La humanidad olvida los principales
roles que cumplieron las mujeres y como mantienen el hilo conductor de cada
civilización: la memoria colectiva. En un contexto de tanta discusión sobre
asuntos de género, este aspecto queda relegado.
Está poco visibilizado en el día a
día el origen de la poesía, del canto, del relato. Las madres, cargando a sus
niños en la espalda- como todavía lo hacen en Bolivia- tratando de dormirlos,
cantan, cuentan, unen frases. Lo run runs son la riqueza original del
lenguaje. En Macha, en Chayanta, mientras los guerreros se golpean con manoplas,
las novias entonan trinos como pájaros, sonidos como arroyos, palabras que recuerdan
a los vientos; decenas de Luzmila Carpio preservando las coplas. Los chiquitos
las contemplaban arropados; aprenden de ellas más que en las aulas. La madre da
de mamar leche, impresiones y visiones.
En el pasado “Día del Libro”, algún
amable internauta envió un mensaje uniendo cuadros de diferentes épocas con
personas de diversas edades aferradas a alguna obra, en una hamaca, en un
lecho, en un escritorio, en un sillón al sol. En más de un retrato, al lado del
fogón, los niños escuchan asombrados los cuentos de fantasmas de una abuelita
con cofia y mandil. Ella reproduce mitos y leyendas que explican el destino de
un pueblo, aunque quizá ni es consciente de ello.
Abuelas, tías, madres, hermanas, las
mujeres en la cocina preservaron por generaciones las recetas de los alimentos
del clan, de la tribu, de la cultura. Ahora que están de moda las medallas
“Michelín” y las entrevistas a los chefs, casi todos reconocen que el inicio de
su gusto estuvo en la casa. “Mi madre”; “mi abuela”, “la nona” son esas hadas
que combinaron sabores y semillas que significan la construcción de una
sociedad.
Los tejidos, los telares, los hilos,
los nudos, los diseños son la herencia más lujosa de cada pueblo, de cada
nación. ¡Qué orgullo sienten los modistos de ser italianos, de ser mayas, de
ser parisinos! ¿Se acordarán de quiénes preparaban las telas originales, los
dibujos, la combinación de colores? En cada costurero se ha contado una
historia, un recuerdo de una familia, de los migrantes, de los asesinos, de los
novios, de los fallecidos.
Y cómo no nombrar a las consejeras
con sus consejos, con sus murmullos de oído a oído para preservar los valores,
los mejores caminos; para alertar de los peligros, para contar novelas
interminables como eternas Scherezades para que los amores no destemplen a los
jóvenes. Entre bordados, zurcidos, sopas y guisos vive una nación.

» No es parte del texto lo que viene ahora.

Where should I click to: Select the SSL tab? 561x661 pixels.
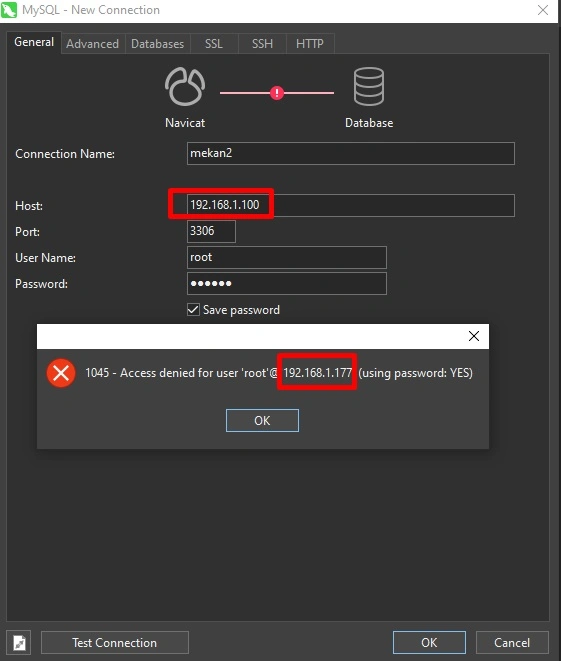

Las amas de casa son la memoria más
larga de los presupuestos, de las formas más útiles de ahorro y previsión, de
menús, de economía doméstica. Las anotaciones de las compras en el mercado de
Frida Khalo revelan su ser, su familia, su época.

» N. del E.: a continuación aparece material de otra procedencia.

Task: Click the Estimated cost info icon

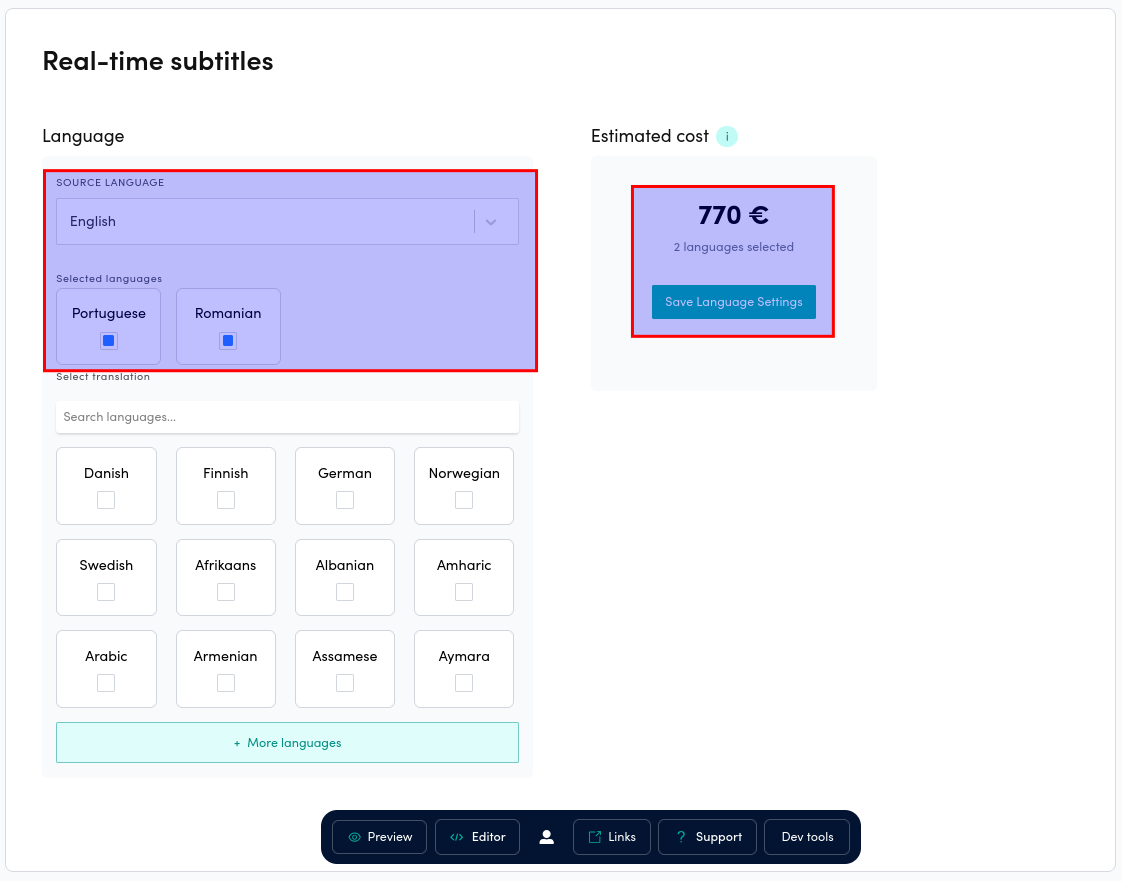Action: coord(727,135)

Y las estrellas menos comprendidas,
las hechiceras, las sabias, las ancianas de cada pueblo que saben cómo alejar
los virus, cómo esperar el invierno, cómo sanar los bronquios, cómo mover el
anillo sobre el vientre de la embarazada para conocer el sexo del niño, cómo
preparar jarabes, cómo poner cataplasmas.
La pandemia tuvo al menos un rostro
positivo, reunir otra vez a las familias en la sobremesa, en la hora
vespertina, el sábado temprano, la noche del domingo. Sin la memoria femenina
en ese “frente interno” donde se canta, se hilvana y se cocina las historias
del “frente externo” son sólo fechas, nombres, cargos pasajeros, olvidos.